For list parameters like others, the sensor stores a list of values (e.g., cont['others.distance'] = [1.5, 2.3, 0.8]), which the framework packages into a list of objects. In decision logic, you interact with that list through reductions (any() and all()). Individual list elements are not exposed directly, which keeps the interface compatible with the parser.

Integration

To use a custom sensor in a scenario file (assuming the sensor is defined in the same directory):

from custom_sensor import CustomSensor

# Create scenario
scenario = Scenario(ScenarioConfig(...))

# Instantiate and add the sensor
# Note: CustomSensor can accept initialization parameters if needed
custom_sensor = CustomSensor(noise=1e-4)
scenario.set_sensor(custom_sensor)

# Now run verification or simulation
scenario.verify() # or scenario.simulate()

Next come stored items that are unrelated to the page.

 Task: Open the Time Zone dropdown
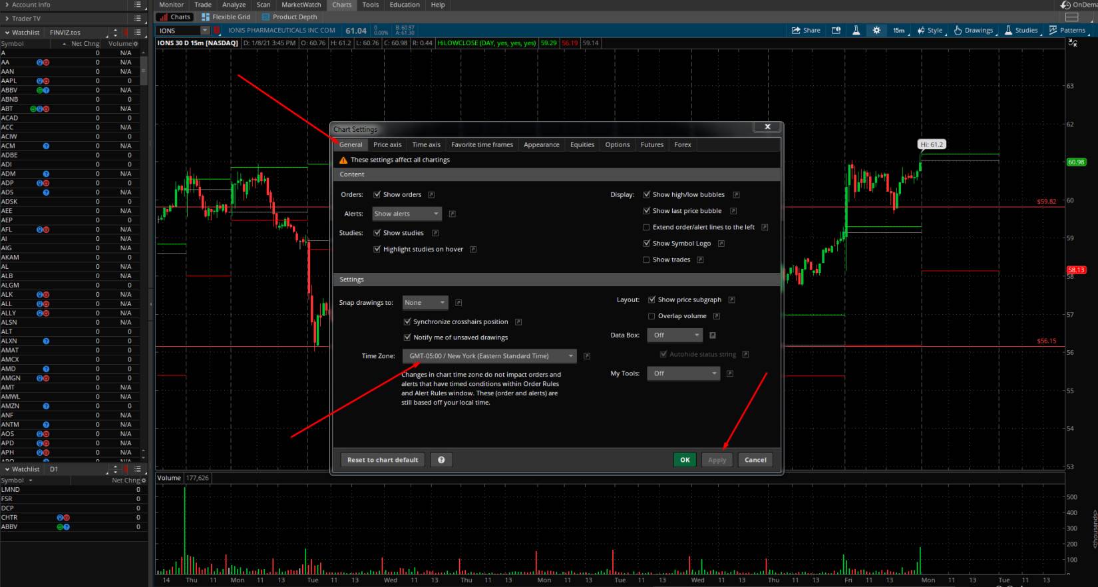[489, 356]
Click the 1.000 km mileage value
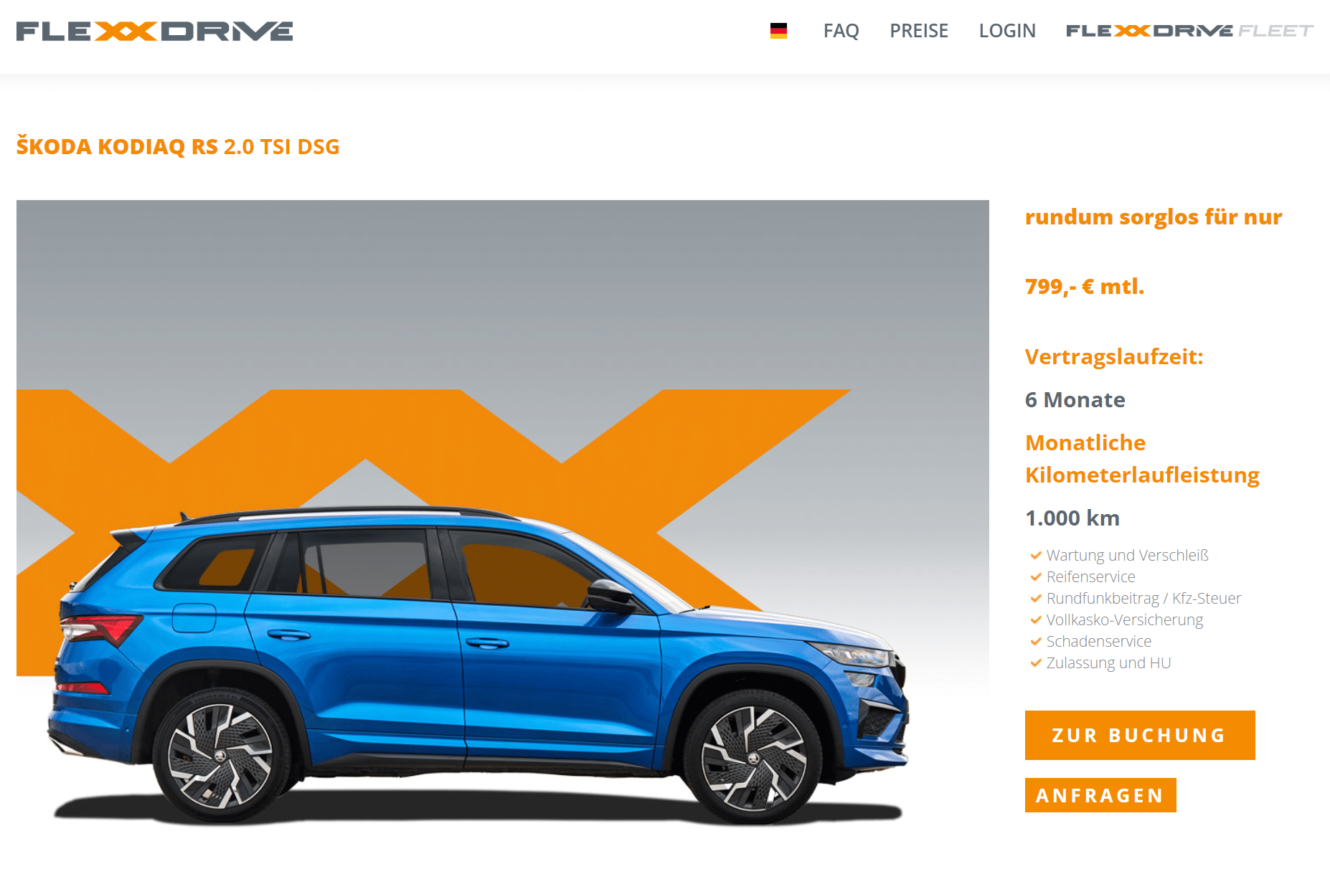The height and width of the screenshot is (869, 1330). point(1072,518)
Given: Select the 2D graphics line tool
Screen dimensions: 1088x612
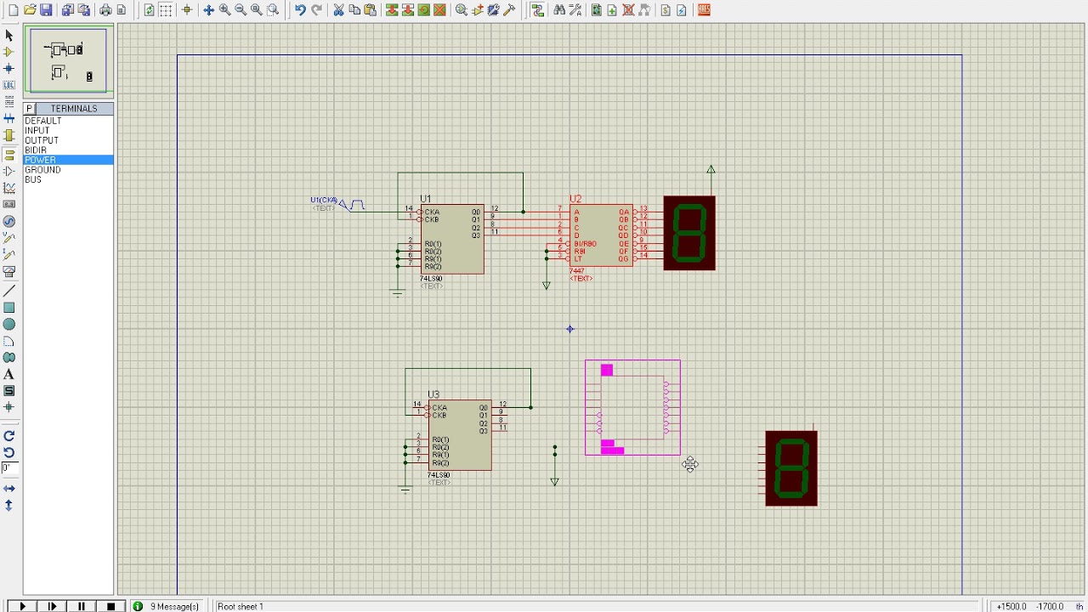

Example Reference Implementations

For complete examples of custom sensor implementation, see:

  • verse/sensor/base_sensor.py: Default omniscient sensor

  • tutorial/tutorial_sensor.py: Tutorial sensor example

  • demo/aprod/vis_dubins_rdvz/car_sensor_parser_3.py: Advanced sensor with custom processing

See demo/aprod/vis_dubins_rdvz/controller_3.py for a complete example of custom observation handling.